Ricevo e pubblico*

Per l’ennesima volta la alquanto risicata maggioranza di governo della città ha messo in luce la poca considerazione che ha dei nostri concittadini.

Il sindaco, con tutti i suoi accoliti, ha preferito approvare importanti variazioni di bilancio, senza neanche dare lettura e illustrare gli atti.

Sarebbe stata l’ennesima occasione per spiegare ai cittadini come sono stati spesi i soldi della collettività e come si vorranno spendere.

Questi signori di maggioranza, ad esempio, avrebbero potuto e dovuto spiegare ai cittadini perché hanno deciso di spendere 300.000 euro in più per manifestazioni natalizie e luminarie e poi ridurre di 100.000 euro i fondi per l’erogazione dei buoni pasto a favore dei cittadini con maggiori disagi.

Oppure, con il palese aumento della povertà del numero delle famiglie indigenti, hanno stanziato solo 10.000 euro come contributo per 500 pacchi di sostegno alimentare (una vergognosa cifra di 20 euro di media a pacco. Un’offesa a queste  famiglie!).

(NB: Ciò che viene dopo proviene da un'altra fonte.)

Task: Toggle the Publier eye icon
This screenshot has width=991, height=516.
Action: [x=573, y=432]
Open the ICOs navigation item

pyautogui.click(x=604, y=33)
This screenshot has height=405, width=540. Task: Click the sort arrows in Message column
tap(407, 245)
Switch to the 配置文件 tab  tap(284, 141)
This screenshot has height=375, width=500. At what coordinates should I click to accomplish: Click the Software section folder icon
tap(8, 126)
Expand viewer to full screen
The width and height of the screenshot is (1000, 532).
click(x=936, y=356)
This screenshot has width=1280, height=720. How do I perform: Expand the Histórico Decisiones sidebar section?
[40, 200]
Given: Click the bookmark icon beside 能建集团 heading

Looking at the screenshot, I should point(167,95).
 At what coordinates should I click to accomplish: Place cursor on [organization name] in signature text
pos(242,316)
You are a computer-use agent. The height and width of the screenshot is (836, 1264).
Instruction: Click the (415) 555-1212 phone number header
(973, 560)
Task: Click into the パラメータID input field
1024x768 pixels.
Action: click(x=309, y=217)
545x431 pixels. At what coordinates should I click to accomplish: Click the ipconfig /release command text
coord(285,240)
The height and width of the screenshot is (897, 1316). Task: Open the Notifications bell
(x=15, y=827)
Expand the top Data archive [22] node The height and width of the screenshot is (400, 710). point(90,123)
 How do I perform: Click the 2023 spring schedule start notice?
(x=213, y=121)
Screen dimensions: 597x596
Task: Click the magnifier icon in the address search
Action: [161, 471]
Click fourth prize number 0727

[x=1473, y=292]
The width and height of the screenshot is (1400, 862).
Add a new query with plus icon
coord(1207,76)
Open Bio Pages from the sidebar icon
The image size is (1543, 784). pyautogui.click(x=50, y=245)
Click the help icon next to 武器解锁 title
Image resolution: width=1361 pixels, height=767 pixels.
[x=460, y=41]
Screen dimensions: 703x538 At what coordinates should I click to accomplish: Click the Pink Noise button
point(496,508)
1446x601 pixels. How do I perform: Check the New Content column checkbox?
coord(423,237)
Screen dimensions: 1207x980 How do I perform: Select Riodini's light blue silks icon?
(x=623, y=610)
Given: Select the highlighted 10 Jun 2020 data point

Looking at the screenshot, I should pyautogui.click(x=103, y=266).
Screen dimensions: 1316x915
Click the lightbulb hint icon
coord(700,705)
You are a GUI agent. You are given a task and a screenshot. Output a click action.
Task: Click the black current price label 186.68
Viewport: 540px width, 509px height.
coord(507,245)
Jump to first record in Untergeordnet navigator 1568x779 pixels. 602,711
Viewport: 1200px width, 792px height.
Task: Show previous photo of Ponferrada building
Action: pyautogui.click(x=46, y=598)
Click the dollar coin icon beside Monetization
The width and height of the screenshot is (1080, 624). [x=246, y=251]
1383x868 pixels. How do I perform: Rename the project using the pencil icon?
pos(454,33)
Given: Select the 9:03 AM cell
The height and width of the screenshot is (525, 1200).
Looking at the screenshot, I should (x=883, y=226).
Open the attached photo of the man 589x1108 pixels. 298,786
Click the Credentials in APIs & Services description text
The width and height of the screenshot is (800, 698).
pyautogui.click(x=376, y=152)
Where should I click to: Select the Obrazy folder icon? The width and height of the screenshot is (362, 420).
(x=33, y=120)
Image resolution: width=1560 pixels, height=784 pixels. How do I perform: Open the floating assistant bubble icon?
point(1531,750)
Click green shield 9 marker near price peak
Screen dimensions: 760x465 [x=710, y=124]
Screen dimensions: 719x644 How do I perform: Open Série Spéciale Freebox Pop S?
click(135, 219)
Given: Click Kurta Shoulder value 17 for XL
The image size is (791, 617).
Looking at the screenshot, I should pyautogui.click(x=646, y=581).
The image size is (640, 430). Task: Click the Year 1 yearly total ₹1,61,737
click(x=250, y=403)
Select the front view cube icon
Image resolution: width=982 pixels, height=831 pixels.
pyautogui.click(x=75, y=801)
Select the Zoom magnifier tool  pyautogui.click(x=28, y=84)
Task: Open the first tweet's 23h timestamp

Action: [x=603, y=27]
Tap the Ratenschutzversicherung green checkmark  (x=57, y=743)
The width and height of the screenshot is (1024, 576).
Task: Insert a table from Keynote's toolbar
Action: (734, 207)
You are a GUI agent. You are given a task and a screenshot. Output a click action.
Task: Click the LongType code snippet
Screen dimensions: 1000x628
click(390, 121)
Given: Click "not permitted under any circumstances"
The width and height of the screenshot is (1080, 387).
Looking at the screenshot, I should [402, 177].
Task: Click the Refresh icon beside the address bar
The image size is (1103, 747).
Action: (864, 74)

Tutto ciò ancora di più a riprova del fatto che questa maggioranza pensa ad apparire più che ad essere vicina alle persone ed alle loro esigenze.

D’altra parte, cosa aspettarsi da chi, senza leggere gli atti, approva per due volte consecutive la stessa spesa di euro 5.000 di incarico di valutazione economica per la vendita della farmacia comunale?

Il che ha creato di sicuro un nuovo, seppur minimo, squilibrio di bilancio.

Una votazione in Consiglio Comunale (foto di repertorio)
Una votazione in Consiglio Comunale (foto di repertorio)

Questi sono piccoli ma grandi esempi di voci che i 12 consiglieri di maggioranza (Manzoni, Buono, Caiazzo, Terracciano, Daniele, Testa, Pennacchio, Bifulco, Tozzi, Luongo, Fenocchio, Russo) più il sindaco, hanno votato a testa bassa, senza chiedere neanche la lettura dell’atto in consiglio comunale.

Ci meravigliamo anche dell’assessore Ismeno che abbia accettato questo atteggiamento dispotico di alcuni signorotti capeggiati da un sempre più zoppicante sindaco, nonostante l’impegno profuso per la predisposizione degli atti.

I consiglieri Cossiga e Di Bonito
I consiglieri Cossiga e Di Bonito
Il consigliere comunale Guido Iasiello
Il consigliere comunale Guido Iasiello

Probabilmente (??!!!) per sfuggire al confronto con i consiglieri di opposizione, hanno ben pensato di iniziare un po’ prima il consiglio (mai successo in 5 anni) ed approvare in 15 minuti quasi 13 punti all’ordine del giorno!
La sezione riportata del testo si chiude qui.